An observer in a fixed location relative to our coordinate system has a worldline with constant $r, \theta, \phi$, and thereofre has four velocity $U$ with only the first component non zero. Because $U^aU_a=1$ and $U^0 >0$, the four velocity components are
$$U^0=\frac{1}{\sqrt{1-2m/r}}, \text{ } U^a=0 \text{ for a=1,2,3}$$
How has this been derived mathematically?

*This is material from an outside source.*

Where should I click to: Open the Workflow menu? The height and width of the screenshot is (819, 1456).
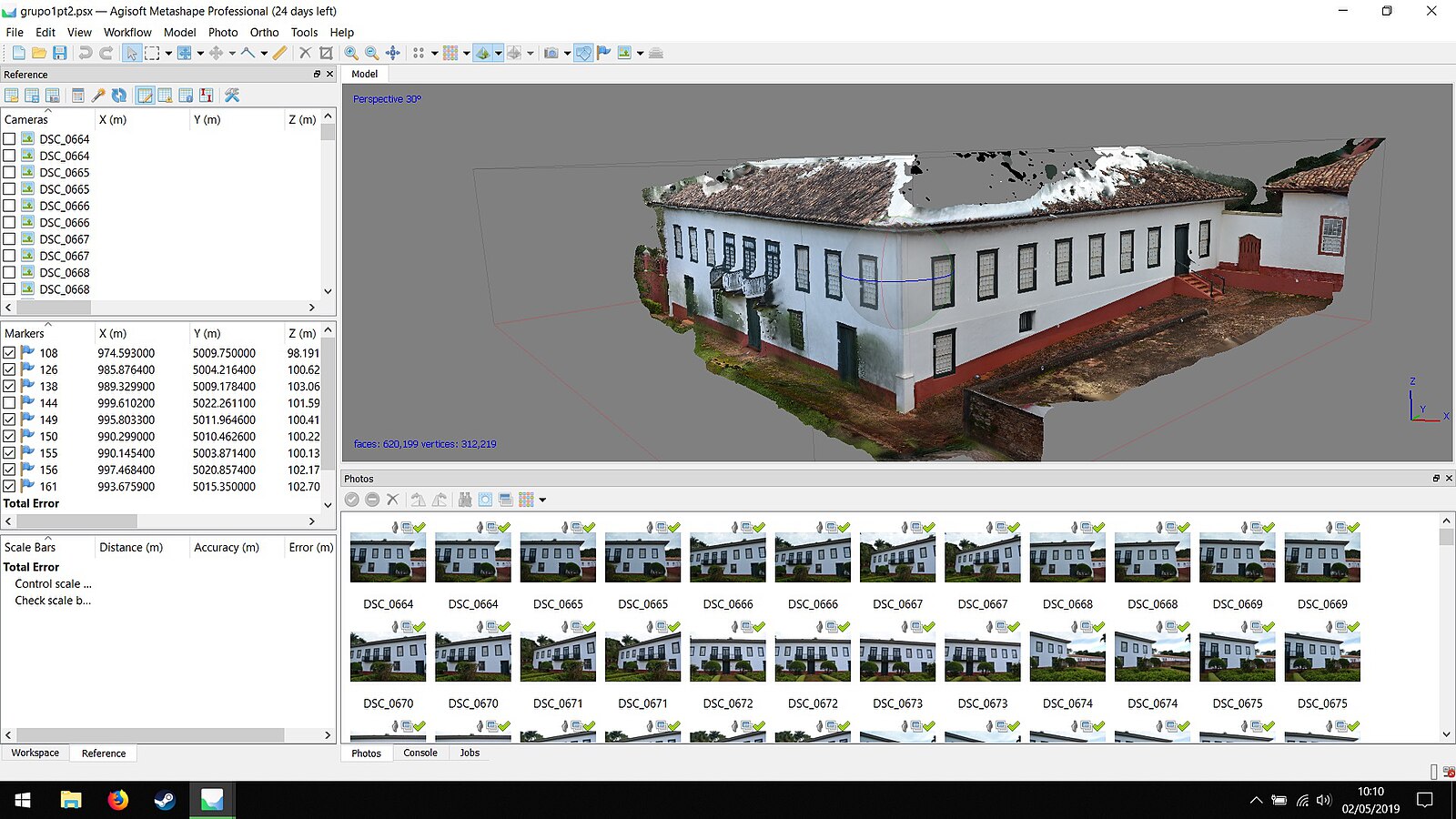pyautogui.click(x=126, y=32)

…. As in special relativity, the acceleration felt by the observer is $\sqrt{-\alpha_a\alpha^a}$
Where has the negative sign come from and why is it needed?
Best Answer
The relation \begin{equation} U^0=\frac{1}{\sqrt{1-2m/r}}, U^a=0 \text{ for a=1,2,3} \end{equation} is obtained by solving the geodesic equation for the Schwarzschild metric \begin{equation} - d \tau^2=-(1-\frac{2m}{r}) dt^2+(1-\frac{2m}{r})^{-1} dr^2+r^2 d \theta ^2+ r^2 \sin^2(\theta) d \phi^2 \end{equation} The Schwarzschild metric is a smooth spherically symmetric metric interpreted as the spacetime modelling the exterior of a spherically symmetric body of relativistic mass m. As a matter of fact, the angular dependence of the Schwarzschild metric is precisely the same as that of a sphere. It is therefore almost always sufficient to consider the equatorial plane $θ = π/2$, so that $dθ = 0$. In this coordinate system the metric is invariant under time translations, and this allows us to define a class of stationary observers whose world lines are given by constant values $r$, $\phi$ and $\theta$. Consequently, the lapse of proper time τ between two events at a fixed spatial point in Schwarzschild space-time is \begin{equation} ds^2 =-(1-\frac{2m}{r}) dt^2= -g _{00}dt^2=-d \tau ^2 \end{equation} The element of proper time $d \tau$ is measured by a clock at the particular point, while the element of world time dt is fixed for the whole manifold. The 4-velocity of a stationary observer is $U = (U^0,0,0,0)$ with $U^0= dt/d\tau$. The acceleration of the observer is \begin{equation} \alpha^a= U^b \nabla_b U^a= U^b \left(\frac{\partial U^a}{\partial x^b}+ \Gamma_{bc}^{a} U^c \right)= U^0 \left(\frac{\partial U^a}{\partial x^0}+ \Gamma_{00}^{a} U^0 \right)=(U^0)^2 \Gamma_{00}^{a} \end{equation} Thus \begin{equation} \boldsymbol{\alpha}=(0,m/r²,0,0) \end{equation} The magnitude of the acceleration can be computed by using the dot product \begin{equation} \boldsymbol{\alpha} \cdot \boldsymbol{\alpha} = g_{ab} \alpha^a \alpha^b \end{equation} and then computing the square root. By doing that we have \begin{equation} |\boldsymbol{\alpha}| =\left(1-\frac{2m}{r} \right)^{-1/2} \frac{m}{r^2} \end{equation} Since $g_{11}= -(1-\frac{2m}{r})^{-1}$ when defining $\sqrt{g_{ab} \alpha^a \alpha^b}= \sqrt{-g_{11} \alpha^1 \alpha^1}$ we have to use the sign minus to be consistent with definition of $g_{11}$.
For large values of $r$ this is essentially Newtonian, but as $r → 2m$, the acceleration becomes infinite.